Voilà le message que livrent l'Association canadienne pour les armes à feu (ACAF) et l'Association des sports de tir du Canada (ASTC) au ministre des Affaires étrangères, John Baird, alors que celui-ci évalue si le Canada devrait emboîter le pas aux États-Unis et signer le traité international, qui vise à réglementer le secteur mondial du commerce d'armes à feu, évalué à plusieurs milliards de dollars.

Les partisans du traité, dont le secrétaire d'État américain John Kerry, qui l'a signé la semaine dernière au nom des États-Unis, affirment que le document n'aura pas d'impact sur les propriétaires locaux d'armes à feu.

Les membres du lobby pro-armes, qui ont discuté avec le gouvernement, ne voient pas la situation du même oeil. Selon eux, le traité pourrait faire augmenter le prix des armes et accessoires pour les tireurs canadiens, qui misent beaucoup sur l'importation.

Pour Sheldon Clare, président de l'ACAF, les conservateurs ne signeront pas le traité, puisque cela pourrait leur nuire lors des élections de 2015.

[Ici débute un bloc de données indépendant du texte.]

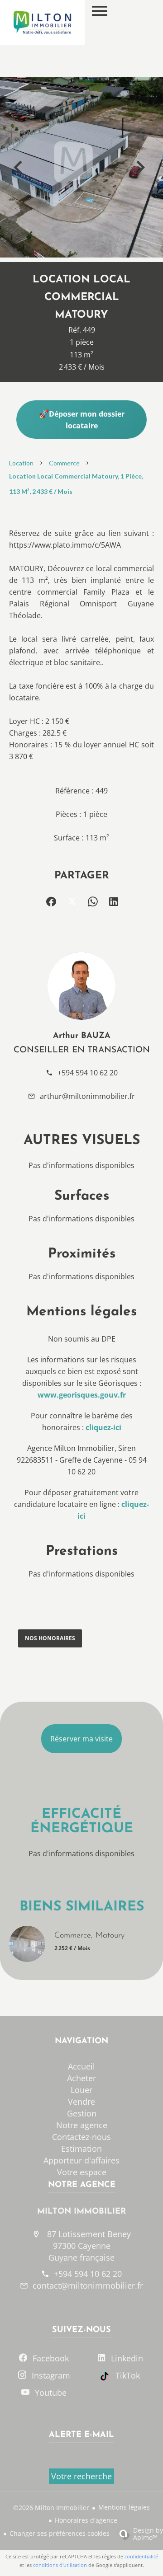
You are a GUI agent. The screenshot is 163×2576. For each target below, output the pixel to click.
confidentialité (141, 2556)
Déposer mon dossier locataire (87, 420)
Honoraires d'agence (86, 2520)
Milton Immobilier (81, 2212)
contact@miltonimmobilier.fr (88, 2285)
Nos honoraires (50, 1638)
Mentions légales (124, 2507)
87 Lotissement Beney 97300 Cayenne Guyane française (88, 2246)
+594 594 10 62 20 (88, 1073)
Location (21, 463)
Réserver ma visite (81, 1739)
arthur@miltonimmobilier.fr (87, 1096)
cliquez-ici (103, 1427)
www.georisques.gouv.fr (82, 1395)
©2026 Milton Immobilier (51, 2507)
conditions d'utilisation (60, 2565)
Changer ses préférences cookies (60, 2533)
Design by (148, 2533)
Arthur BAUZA (81, 1036)
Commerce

Une analyse des données d'Industrie Canada par La Presse Canadienne révèle que les importations d'armes à feu, d'accessoires et de munitions au pays ont totalisé 2,84 millions de dollars entre 2006 et 2012, soit presque deux fois plus que pendant les sept années précédentes, au moment où les libéraux étaient au pouvoir à Ottawa.

De son côté, le Nouveau Parti démocratique dénonce une ingérence des deux associations dans la politique étrangère canadienne.